Süreci anbean takip eden Aydın, kızının, üstündeki beton bloktan dolayı enkazdan çıkarılamadığını ifade ederek beton kesici, jeneratör ve vinç talep etti. Hem sosyal medyadan hem de katıldığı televizyon programlarından pek çok kez yardım talebinde bulunan usta oyuncu Aydın’ın kızı Eylem Şafak Aydın Yetiş, 11 Şubat’ta hayatını kaybetti. Aydın, dört bir yanından fay geçen Türkiye’de deprem gerçeğini göz ardı ederek ev yapanları, bölgelerin jeolojik yapısına dikkat edilmeden inşa edilen yapıları, imar affını hatırlatarak “Hesap soracağız” dedi.

https://twitter.com/orhanaydin6/status/1626263764210225152

Cumhuriyet gazetesine konuşan Aydın, AFAD’ın kendi kontrolünde olan vinçlerden para alınmasına izin verdiğini beyan etti. “Bu kez vinç ticareti” başlıklı haberde Aydın, kızını kurtarmak için vinç sahiplerine saat başı 10 bin TL ödediğini anlatıyor.

Öte yandan, 2017’de bir Sivas Katliamı anmasında yaptığı konuşma nedeniyle ‘cumhurbaşkanına hakaret’ suçlamasıyla yargılanan, 2021’de Türkiye Komünist Partisi’nin (TKP) Kartal’daki mitinginin ardından fiziksel saldırıya uğrayan Aydın, yas sürecinde de tehdit ve saldırıların hedefi oldu. AKP-MHP hükümetine yakın hesaplar, rant amaçlı kentsel dönüşüme karşı konuştuğu bir videoyu yaygınlaştırırken, eski Ankara Büyükşehir Belediye Başkanı Melih Gökçek ve gazeteci Mehmet Barlas da bu videodan hareketle Aydın’ı hedef gösterdi. Aydın, İstanbul’un Fetihtepe ve Tokatköy gibi bölgelerinde yapılan kentsel dönüşümün güvenlik değil rant amaçlı olduğunu vurgulayarak, bölge halklarını direnmeye çağırmıştı.   

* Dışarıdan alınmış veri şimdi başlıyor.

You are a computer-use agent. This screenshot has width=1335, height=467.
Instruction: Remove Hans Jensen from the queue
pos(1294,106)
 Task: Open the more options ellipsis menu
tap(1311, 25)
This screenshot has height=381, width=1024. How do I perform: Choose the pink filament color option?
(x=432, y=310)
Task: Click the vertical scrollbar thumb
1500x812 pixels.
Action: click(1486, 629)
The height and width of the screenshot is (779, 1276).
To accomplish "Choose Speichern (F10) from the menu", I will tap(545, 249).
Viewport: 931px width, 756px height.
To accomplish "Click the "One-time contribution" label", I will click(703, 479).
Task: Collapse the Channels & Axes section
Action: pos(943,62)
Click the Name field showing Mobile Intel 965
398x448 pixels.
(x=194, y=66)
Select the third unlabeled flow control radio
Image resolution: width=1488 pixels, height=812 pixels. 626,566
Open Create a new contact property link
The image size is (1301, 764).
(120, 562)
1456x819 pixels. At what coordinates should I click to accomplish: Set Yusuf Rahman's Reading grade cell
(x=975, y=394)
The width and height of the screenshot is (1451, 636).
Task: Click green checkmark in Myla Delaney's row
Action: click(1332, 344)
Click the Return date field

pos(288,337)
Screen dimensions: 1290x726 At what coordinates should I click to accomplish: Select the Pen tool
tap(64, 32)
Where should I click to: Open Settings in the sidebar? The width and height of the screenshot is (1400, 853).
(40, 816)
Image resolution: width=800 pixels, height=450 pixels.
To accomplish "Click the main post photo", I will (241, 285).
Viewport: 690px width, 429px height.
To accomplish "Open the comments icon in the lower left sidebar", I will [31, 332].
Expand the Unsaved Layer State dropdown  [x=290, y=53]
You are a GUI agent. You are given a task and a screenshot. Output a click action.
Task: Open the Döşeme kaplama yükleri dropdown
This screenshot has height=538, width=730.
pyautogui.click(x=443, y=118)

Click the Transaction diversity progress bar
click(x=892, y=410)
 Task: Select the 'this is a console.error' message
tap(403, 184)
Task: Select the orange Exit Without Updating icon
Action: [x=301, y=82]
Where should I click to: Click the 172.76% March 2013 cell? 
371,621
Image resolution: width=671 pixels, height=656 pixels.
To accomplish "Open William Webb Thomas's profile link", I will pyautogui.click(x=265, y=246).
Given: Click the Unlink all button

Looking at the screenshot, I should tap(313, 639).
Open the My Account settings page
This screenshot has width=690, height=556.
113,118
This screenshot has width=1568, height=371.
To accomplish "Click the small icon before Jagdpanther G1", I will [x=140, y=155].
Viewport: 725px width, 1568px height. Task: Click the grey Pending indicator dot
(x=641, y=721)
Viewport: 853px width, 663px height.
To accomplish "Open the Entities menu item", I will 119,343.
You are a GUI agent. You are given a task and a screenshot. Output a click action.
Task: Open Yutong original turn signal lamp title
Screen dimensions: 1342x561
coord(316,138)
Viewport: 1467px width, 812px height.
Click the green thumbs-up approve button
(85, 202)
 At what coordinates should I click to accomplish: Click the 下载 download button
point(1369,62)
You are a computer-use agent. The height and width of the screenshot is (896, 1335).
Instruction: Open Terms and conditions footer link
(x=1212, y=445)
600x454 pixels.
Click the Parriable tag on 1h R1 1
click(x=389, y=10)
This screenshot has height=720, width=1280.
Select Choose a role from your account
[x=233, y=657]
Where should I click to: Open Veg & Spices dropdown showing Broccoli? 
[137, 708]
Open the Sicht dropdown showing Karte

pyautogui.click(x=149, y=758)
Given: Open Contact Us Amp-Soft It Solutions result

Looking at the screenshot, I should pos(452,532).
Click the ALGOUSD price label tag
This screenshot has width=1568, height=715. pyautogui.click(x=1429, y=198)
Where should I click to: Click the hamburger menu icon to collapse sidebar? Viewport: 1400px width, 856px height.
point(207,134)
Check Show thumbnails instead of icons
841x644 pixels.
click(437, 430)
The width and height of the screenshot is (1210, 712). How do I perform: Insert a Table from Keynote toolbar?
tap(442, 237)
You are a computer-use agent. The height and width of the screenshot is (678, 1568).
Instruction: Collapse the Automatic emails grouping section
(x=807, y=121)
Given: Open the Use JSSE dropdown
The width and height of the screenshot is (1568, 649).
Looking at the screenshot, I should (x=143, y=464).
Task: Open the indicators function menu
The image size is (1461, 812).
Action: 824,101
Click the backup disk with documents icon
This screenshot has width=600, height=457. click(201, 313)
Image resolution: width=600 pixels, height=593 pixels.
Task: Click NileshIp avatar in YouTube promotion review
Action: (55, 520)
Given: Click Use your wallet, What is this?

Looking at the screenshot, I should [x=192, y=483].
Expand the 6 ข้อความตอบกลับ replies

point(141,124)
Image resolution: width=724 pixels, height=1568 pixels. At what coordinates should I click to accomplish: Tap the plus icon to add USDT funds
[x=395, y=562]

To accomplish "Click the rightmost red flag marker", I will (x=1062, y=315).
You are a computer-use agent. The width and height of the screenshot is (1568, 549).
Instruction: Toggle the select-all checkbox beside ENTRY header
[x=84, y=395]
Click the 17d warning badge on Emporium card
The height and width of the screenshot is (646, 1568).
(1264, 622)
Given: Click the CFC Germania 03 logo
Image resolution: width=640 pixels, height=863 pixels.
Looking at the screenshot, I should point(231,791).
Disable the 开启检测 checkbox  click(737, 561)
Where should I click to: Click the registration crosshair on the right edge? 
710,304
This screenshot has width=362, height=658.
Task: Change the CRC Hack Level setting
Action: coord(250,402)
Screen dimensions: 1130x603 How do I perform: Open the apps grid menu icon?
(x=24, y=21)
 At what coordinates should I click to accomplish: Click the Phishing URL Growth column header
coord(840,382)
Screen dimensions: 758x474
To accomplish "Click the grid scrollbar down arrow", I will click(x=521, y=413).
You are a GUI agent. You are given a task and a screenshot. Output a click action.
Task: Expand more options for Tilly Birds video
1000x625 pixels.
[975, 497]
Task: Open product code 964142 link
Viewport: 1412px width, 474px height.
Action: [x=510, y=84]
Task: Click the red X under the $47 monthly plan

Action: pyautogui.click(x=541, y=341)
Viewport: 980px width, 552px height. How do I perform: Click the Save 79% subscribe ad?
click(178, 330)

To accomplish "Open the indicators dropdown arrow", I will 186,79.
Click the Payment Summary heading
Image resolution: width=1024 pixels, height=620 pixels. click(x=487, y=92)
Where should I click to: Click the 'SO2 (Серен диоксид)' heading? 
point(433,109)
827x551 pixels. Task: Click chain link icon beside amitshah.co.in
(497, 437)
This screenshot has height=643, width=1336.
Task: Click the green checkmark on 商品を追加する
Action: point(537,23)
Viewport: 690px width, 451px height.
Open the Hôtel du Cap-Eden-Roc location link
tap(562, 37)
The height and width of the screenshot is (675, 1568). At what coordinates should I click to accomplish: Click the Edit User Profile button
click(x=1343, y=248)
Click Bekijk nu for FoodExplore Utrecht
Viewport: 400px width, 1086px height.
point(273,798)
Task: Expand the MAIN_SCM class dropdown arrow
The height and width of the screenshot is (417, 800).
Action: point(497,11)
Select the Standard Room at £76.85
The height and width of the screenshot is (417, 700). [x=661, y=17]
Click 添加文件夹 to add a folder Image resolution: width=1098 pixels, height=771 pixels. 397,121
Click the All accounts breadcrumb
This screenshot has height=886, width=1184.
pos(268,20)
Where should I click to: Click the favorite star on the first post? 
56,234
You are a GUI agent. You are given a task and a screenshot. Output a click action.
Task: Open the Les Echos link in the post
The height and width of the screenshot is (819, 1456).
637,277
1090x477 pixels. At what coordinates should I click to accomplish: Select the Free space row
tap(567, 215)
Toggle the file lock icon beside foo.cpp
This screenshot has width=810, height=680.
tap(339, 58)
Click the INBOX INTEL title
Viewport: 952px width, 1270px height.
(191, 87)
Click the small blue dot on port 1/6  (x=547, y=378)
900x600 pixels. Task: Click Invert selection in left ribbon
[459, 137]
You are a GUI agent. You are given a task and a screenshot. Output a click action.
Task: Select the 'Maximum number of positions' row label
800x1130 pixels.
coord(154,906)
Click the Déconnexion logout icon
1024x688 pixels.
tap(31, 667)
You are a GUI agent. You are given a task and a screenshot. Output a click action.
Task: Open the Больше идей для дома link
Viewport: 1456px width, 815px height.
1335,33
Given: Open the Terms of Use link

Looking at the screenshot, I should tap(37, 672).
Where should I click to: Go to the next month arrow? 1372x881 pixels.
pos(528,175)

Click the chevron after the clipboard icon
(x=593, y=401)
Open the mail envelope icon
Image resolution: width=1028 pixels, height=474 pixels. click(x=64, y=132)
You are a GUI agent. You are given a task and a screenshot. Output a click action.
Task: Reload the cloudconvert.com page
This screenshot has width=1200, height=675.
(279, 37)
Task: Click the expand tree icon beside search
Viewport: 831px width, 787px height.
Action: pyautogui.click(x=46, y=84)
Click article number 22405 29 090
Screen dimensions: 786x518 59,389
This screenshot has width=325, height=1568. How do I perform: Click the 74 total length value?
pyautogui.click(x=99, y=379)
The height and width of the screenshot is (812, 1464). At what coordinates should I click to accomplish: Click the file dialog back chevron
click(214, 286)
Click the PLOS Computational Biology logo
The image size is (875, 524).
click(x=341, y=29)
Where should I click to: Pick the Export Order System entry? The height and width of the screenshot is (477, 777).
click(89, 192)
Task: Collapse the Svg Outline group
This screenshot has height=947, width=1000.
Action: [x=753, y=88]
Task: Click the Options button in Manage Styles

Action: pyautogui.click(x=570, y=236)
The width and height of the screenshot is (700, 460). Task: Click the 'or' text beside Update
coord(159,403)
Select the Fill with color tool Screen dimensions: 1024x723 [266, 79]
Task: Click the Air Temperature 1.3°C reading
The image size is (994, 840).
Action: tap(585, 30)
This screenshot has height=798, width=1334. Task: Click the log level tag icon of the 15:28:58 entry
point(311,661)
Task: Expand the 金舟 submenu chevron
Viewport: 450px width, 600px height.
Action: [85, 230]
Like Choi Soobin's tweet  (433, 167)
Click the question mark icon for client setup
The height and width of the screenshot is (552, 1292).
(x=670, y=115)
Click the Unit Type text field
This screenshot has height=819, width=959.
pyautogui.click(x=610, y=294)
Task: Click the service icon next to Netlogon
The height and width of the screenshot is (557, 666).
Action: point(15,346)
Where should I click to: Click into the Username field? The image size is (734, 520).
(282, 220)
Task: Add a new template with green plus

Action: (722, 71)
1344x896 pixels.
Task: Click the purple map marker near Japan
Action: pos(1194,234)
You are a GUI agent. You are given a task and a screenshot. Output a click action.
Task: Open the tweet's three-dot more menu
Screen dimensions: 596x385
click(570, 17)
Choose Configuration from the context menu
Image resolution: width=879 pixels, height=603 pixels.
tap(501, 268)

Sesler Gözümüzün Önünde Kısıldı

Yönetmen Ferit Karahan, deprem felaketinden en çok etkilenen illerden Hatay’ın Kırıkhan ilçesinde enkaz altında kalan teyzesi ve kuzeni için yardım çağrısında bulundu. 7 Şubat’ta sosyal medya hesabından “Lütfen yardım edin!” diye seslendi. Ancak bir gün sonra iki akrabasının da cansız bedenlerine ulaşıldı. Karahan, deprem bölgelerinde yardım ulaşmayan, yalnız bırakılan, ölüme ve çaresizliğe mahkûm edilen herkesin sesi olurcasına sitem etti: “Çok üzgün ve öfkeliyim!”

Karahan’ın, yaşananların ‘sorumlularına’ da bir çağrısı oldu:

https://twitter.com/karahanferit/status/1623699564732506112

Yönetmen Fikret Reyhan, insanların göz göre göre hayatını kaybetmesine karşı öfke duyduğunu dile getirdi:

https://twitter.com/fikretreyhan_/status/1624312990911569927
Yönetmen Ceylan Özgün Özçelik, deprem felaketinin ardından alana gidip yardımlaşma seferberliğine katıldı. Deprem bölgelerindeki durumun vahametini aktaran Özçelik, depremin 11. gününde yardımın ulaşmadığı köyler olduğunu bildirdi:
https://twitter.com/filmegider/status/1626442898823577600

Alandaki çalışmaların yanı sıra enkaz altında olan Zeynep adlı yakını için de yardım çağrılarını yineleyen Özçelik, kaybının ardından “Hesap soracağız” dedi.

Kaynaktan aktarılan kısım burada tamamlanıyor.